This section discusses rythm and phrasing for the melodic line, use of syncopation, 'dramatic' intervals and arpeggiated vs. diatonic.

  Some have said that jazz uses too many notes. Listening to a broad spectrum of players will dispel this notion. Miles Davis accomplished powerful melodies like 'My Funny Valentine' and 'Someday My Prince Will Come' with a minimum of notes. Bop and Swing are diatonically oriented with a lot of notes like Bluegrass flatpicking and will get your feet moving. The slow ballads make the listener thoughtful.

The way you phrase your melody is its shape. If you connected all the notes of a written melody with a solid line, you'd see the shape of the melody. In jazz phrasing, you might start your riff on the off-beat, the and of beat 2 or 3.  A good example of a mixture of on count and off count phrasing within the same melodic line is found in the Music Man's '76 Trombones'. 'Seventy' is beat 4 of the intro on count and 'Six' is beat 1 of the 1st measure on count. 'With a hundred-and-ten' is a triplet figure that starts on the and of 3.  Think of the melodic shapes in relationship to the time lines, the lines of the measures.
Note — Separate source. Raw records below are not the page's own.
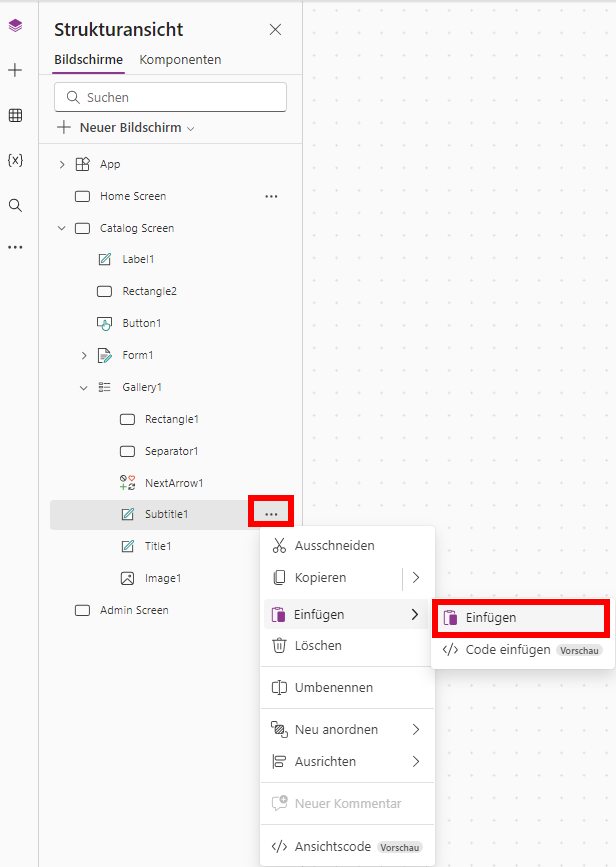Select Admin Screen in the tree
Image resolution: width=616 pixels, height=867 pixels.
[x=134, y=610]
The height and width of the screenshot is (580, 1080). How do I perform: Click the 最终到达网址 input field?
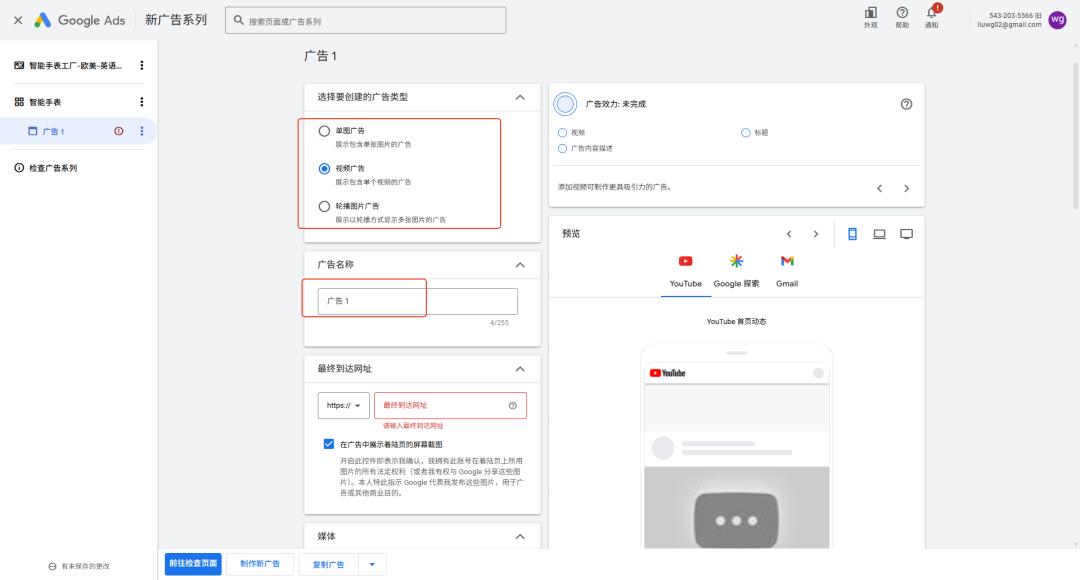(x=440, y=406)
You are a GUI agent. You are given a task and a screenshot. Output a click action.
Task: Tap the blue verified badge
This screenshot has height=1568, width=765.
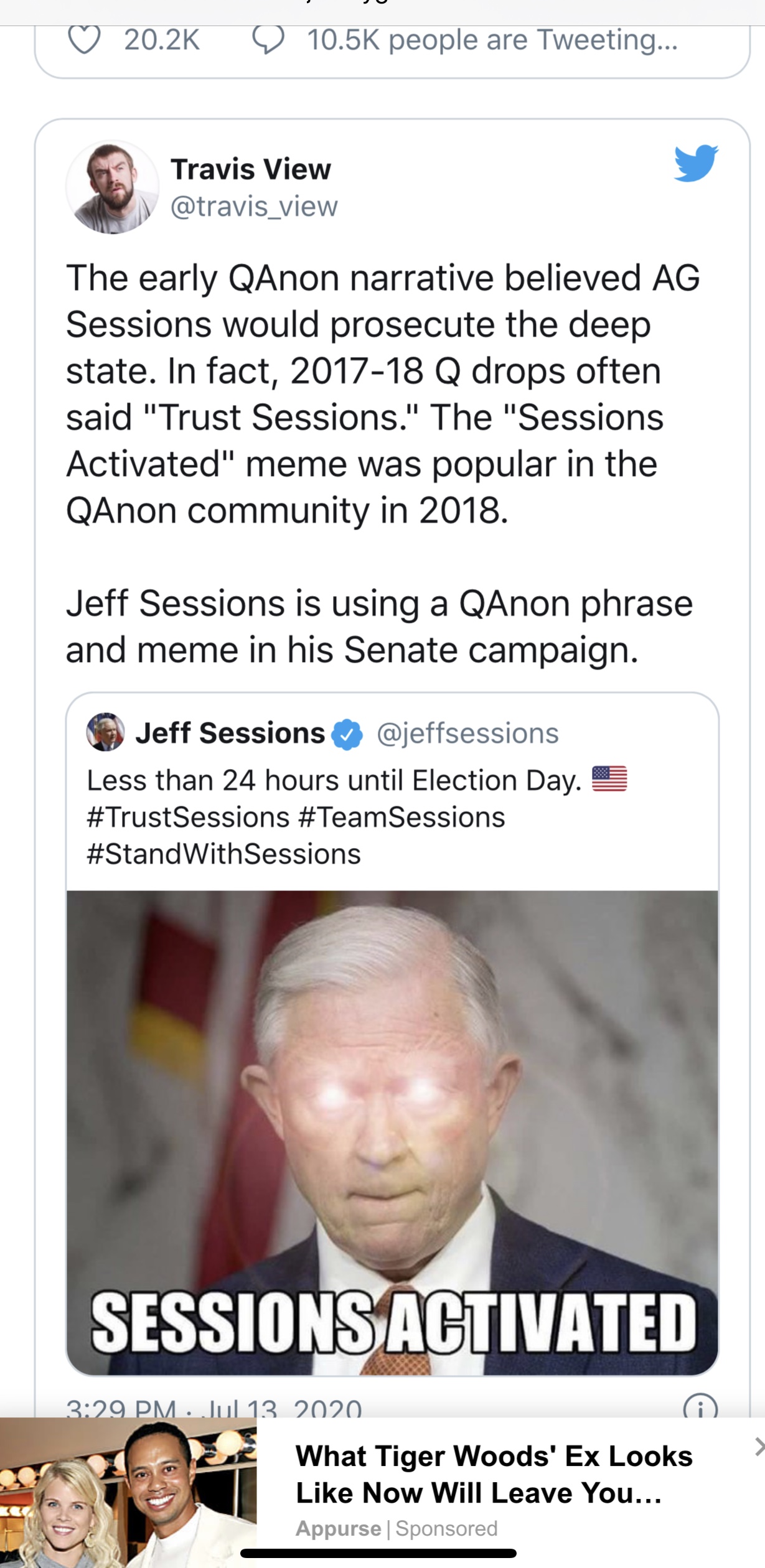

A good example of syncopation in pop music is the Police's 'Spirits in the Material World'. The verse is primarily a reggae rythm. The string pulse always falls on the off or 'and' beat. The bass line bounces around the beat, and the vocal is mostly syncopated. During the chorus, the song effectively shifts to a straight rock beat with a snare on 2 and 4. Syncopation isn't a necessity for a good jazz melody. 'Favorite Things' is almost entirely on the beat.

A 'dramatic' interval is a jump of a 5th or more in a contiguous melodic phrase. In the love song from 'Titanic', Miss Dion displays her awesome range with a jump of an octave. The verse lays back and is very linear, almost lulling you to rest, then the chorus hits you-'near, far, where[octave]ever you are' and blows you away. The octave jump is very powerful and can produce hit songs like 'Somewhere Over the Rainbow', Aerosmith's 'Dream On',  which actually uses a 9th and dozens more.


Guitar players seem to be pretty evenly divided between linear players and arpeggio players. Linear players like Carlos Santana use diatonic scale forms-a lot of melodic minor and pentatonic forms. Arpeggio players like Eric Johnson are all over the fretboard using inversions to facilitate the new starting point of the riff as they work their way up the neck. For example, you might start at the low E and go E-B-D-E-G#-A-B. Let's say you finger that last B on the 4th fret of the G string. You would be in a good position to start the riff from the G# on the 4th fret of the low E and go G#-A-B-E-B-D-E. This scale form is basically a harmonic minor and is a favorite of Eric's. A skillful combination of linear and arpeggio within the same melody can produce a memorable tune.